June 15, 2018
Fast forward 6 months, and I’m interning in Texas and have a lot of ideas floating around in my head for summer projects. One of them incorporated web design, and while it hasn’t always been my favourite area of CS, it’s certainly interesting and something I know I need to improve at. So, I started picking up React.js after work. After doing some smaller projects, I thought that a good test for if I was able to use React effectively would be if I could redesign my website to look simpler, cleaner, and sleeker than before.
After searching around for a number of libraries that I could use to build my new site, I found two - Gatsby and Bootstrap. Bootstrap, of course, is the framework that everyone knows and loves. However, I find that a lot of the bootstrap websites look kind of similar and somewhat trite at this point. Gatsby on the other hand, has a lot of things going for it - it’s crazy fast, has a host of great plugins, and is built with React’s component based architecture in mind. After doing a few tutorials and playing around with it, I was sold.
I wasn’t sure about exactly how I wanted it to look, so I played around with a couple of different designs with the 3 principles of minimalism, utility, and sleekness in mind, until I settled on the current one. As I was looking around for ideas, I realised that the blog-style site really appealed to me, because it meant I could keep a central record of all my achievments, reflect on my experiences, and share my thoughts on each topic with anyone who’s interested. I’ll probably still play around with the colours and minor layout changes, but for now I’m pretty happy with it!
There were quite a few challenges I ran into over the course of building this website, and I certainly learned from them:
This for me, especially not coming from a web development background, was the first hurdle I had to overcome. The problem was less the component based development, which for me modelled OOP pretty well, but more the structure of how Gatsby and react programs were laid out. For example, the layouts and templates being a standard part of the framework was new for me. I remember spending a long time going through each file and being really confused as to where the “child()” component came from that was passed to the layout. I overcame this (and the other similar minor problems) by trial-and-error, as well as an extensive reading and understanding of the Gatsby framework on their website.

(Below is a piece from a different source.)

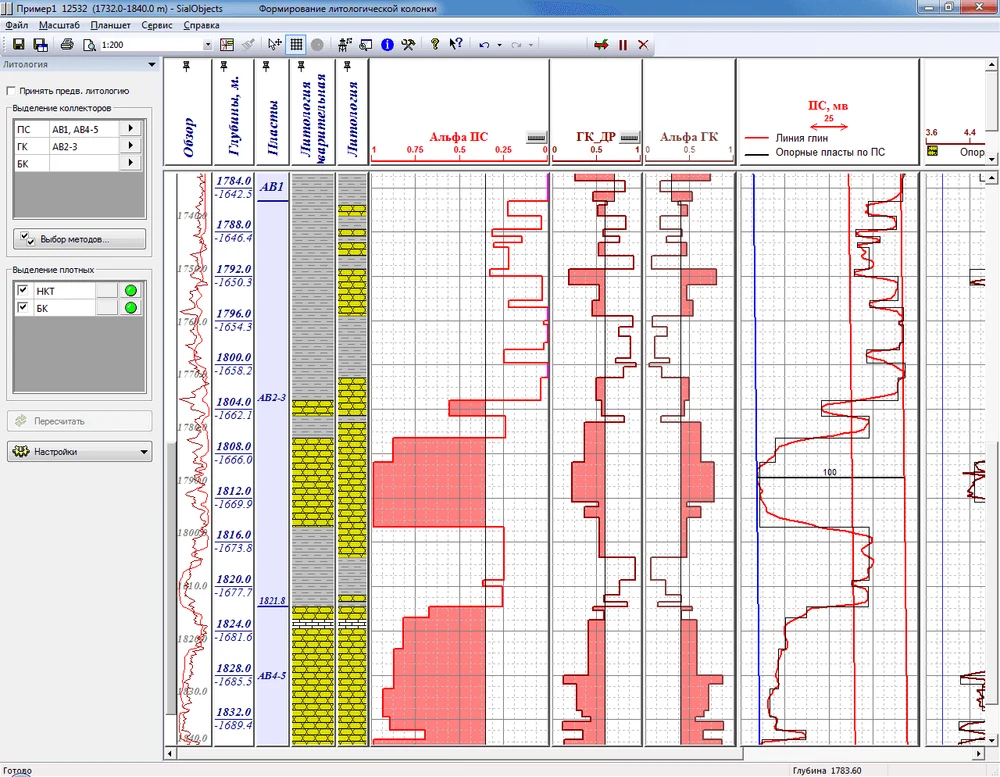Uncheck the НКТ checkbox

point(24,290)
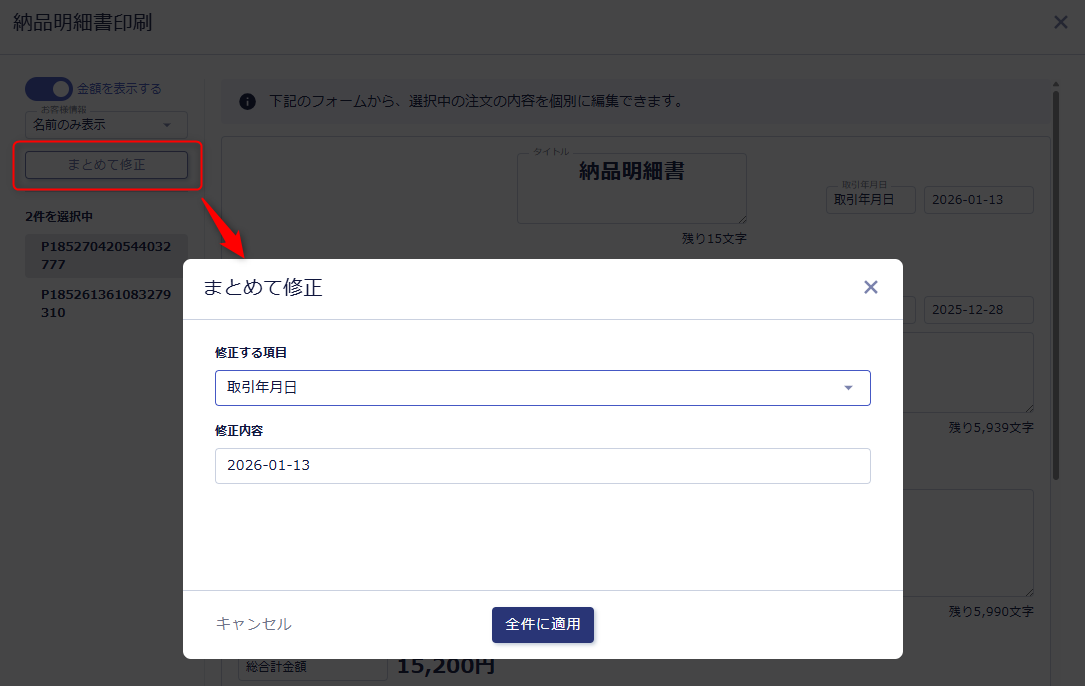
Task: Click the 取引年月日 label field
Action: point(870,200)

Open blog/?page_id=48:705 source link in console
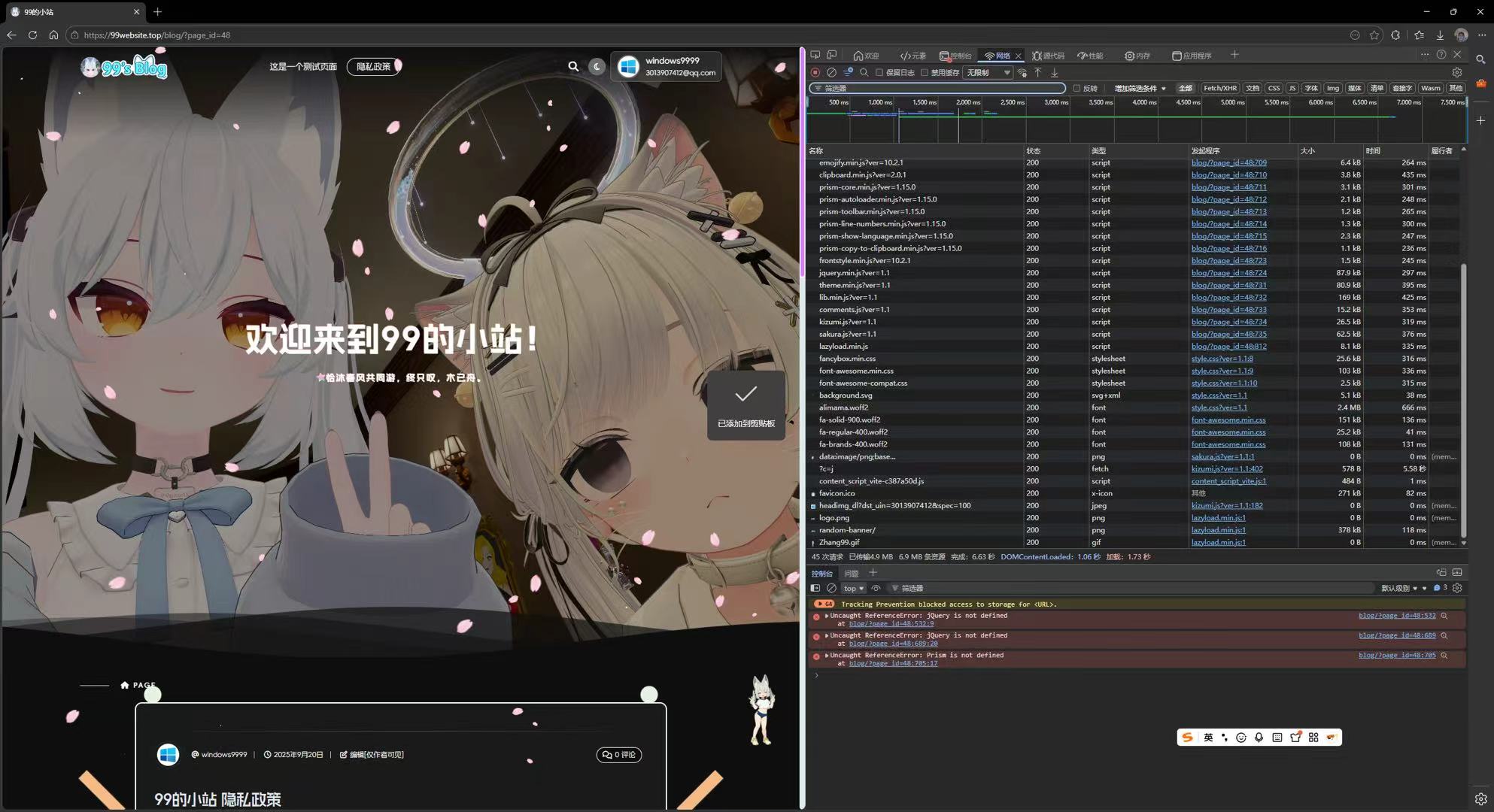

This one was quite a pain. There were a couple of GraphQL queries that existed in the starter blog I used, but I needed more in order to display the images (like the image at the top of this blog). This was made more difficult because I didn’t really know anything about Query languages, or in depth about REST. As a result, of course, lots more googling and reading about REST, GraphQL, and how they were related ensued. After this, I did a quick tutorial (I learn the best when I really get into a small guided project and tinker around with different things) and figured out how to dynamically pull images by combining my knowledge from all these places.